[ABOUT THIS TASK]: Repeat every line of the data verbatim.

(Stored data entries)
===

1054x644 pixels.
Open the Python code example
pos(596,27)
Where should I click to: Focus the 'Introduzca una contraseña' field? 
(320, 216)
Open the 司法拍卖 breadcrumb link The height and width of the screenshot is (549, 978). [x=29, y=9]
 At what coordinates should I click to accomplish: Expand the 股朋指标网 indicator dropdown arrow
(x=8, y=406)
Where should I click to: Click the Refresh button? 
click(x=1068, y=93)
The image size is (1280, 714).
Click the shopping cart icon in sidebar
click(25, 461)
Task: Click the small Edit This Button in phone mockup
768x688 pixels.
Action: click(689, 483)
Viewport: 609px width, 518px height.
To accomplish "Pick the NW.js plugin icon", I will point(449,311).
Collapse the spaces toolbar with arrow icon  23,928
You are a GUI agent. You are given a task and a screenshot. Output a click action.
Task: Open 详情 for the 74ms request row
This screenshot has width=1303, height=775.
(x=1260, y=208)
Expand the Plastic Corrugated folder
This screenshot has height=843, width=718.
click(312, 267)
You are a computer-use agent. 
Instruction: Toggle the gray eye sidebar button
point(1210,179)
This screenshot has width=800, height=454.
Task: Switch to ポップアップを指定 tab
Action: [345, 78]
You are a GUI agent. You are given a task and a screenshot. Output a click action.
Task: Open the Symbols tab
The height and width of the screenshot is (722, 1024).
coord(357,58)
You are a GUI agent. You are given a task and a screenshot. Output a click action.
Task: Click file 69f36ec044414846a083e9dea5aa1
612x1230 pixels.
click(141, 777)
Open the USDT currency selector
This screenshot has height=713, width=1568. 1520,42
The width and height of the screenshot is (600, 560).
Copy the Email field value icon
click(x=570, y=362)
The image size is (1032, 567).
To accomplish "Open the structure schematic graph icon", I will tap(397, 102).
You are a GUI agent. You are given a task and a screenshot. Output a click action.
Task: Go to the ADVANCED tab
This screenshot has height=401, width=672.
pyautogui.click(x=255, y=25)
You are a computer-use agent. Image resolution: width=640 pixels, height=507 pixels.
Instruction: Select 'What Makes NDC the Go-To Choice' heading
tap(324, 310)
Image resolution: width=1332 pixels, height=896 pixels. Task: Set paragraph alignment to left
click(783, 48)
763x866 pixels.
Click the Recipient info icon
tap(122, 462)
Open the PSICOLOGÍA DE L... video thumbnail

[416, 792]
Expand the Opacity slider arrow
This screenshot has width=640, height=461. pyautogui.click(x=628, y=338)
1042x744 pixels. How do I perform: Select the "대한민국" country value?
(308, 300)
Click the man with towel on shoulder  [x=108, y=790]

===

[SOLUTION TO THE EXERCISE]:
1054x644 pixels.
Open the Python code example
pos(596,27)
Where should I click to: Focus the 'Introduzca una contraseña' field? 
(320, 216)
Open the 司法拍卖 breadcrumb link The height and width of the screenshot is (549, 978). [x=29, y=9]
 At what coordinates should I click to accomplish: Expand the 股朋指标网 indicator dropdown arrow
(x=8, y=406)
Where should I click to: Click the Refresh button? 
click(x=1068, y=93)
The image size is (1280, 714).
Click the shopping cart icon in sidebar
click(25, 461)
Task: Click the small Edit This Button in phone mockup
768x688 pixels.
Action: click(689, 483)
Viewport: 609px width, 518px height.
To accomplish "Pick the NW.js plugin icon", I will point(449,311).
Collapse the spaces toolbar with arrow icon  23,928
You are a GUI agent. You are given a task and a screenshot. Output a click action.
Task: Open 详情 for the 74ms request row
This screenshot has width=1303, height=775.
(x=1260, y=208)
Expand the Plastic Corrugated folder
This screenshot has height=843, width=718.
click(312, 267)
You are a computer-use agent. 
Instruction: Toggle the gray eye sidebar button
point(1210,179)
This screenshot has width=800, height=454.
Task: Switch to ポップアップを指定 tab
Action: [345, 78]
You are a GUI agent. You are given a task and a screenshot. Output a click action.
Task: Open the Symbols tab
The height and width of the screenshot is (722, 1024).
coord(357,58)
You are a GUI agent. You are given a task and a screenshot. Output a click action.
Task: Click file 69f36ec044414846a083e9dea5aa1
612x1230 pixels.
click(141, 777)
Open the USDT currency selector
This screenshot has height=713, width=1568. 1520,42
The width and height of the screenshot is (600, 560).
Copy the Email field value icon
click(x=570, y=362)
The image size is (1032, 567).
To accomplish "Open the structure schematic graph icon", I will tap(397, 102).
You are a GUI agent. You are given a task and a screenshot. Output a click action.
Task: Go to the ADVANCED tab
This screenshot has height=401, width=672.
pyautogui.click(x=255, y=25)
You are a computer-use agent. Image resolution: width=640 pixels, height=507 pixels.
Instruction: Select 'What Makes NDC the Go-To Choice' heading
tap(324, 310)
Image resolution: width=1332 pixels, height=896 pixels. Task: Set paragraph alignment to left
click(783, 48)
763x866 pixels.
Click the Recipient info icon
tap(122, 462)
Open the PSICOLOGÍA DE L... video thumbnail

[416, 792]
Expand the Opacity slider arrow
This screenshot has width=640, height=461. pyautogui.click(x=628, y=338)
1042x744 pixels. How do I perform: Select the "대한민국" country value?
(308, 300)
Click the man with towel on shoulder  [x=108, y=790]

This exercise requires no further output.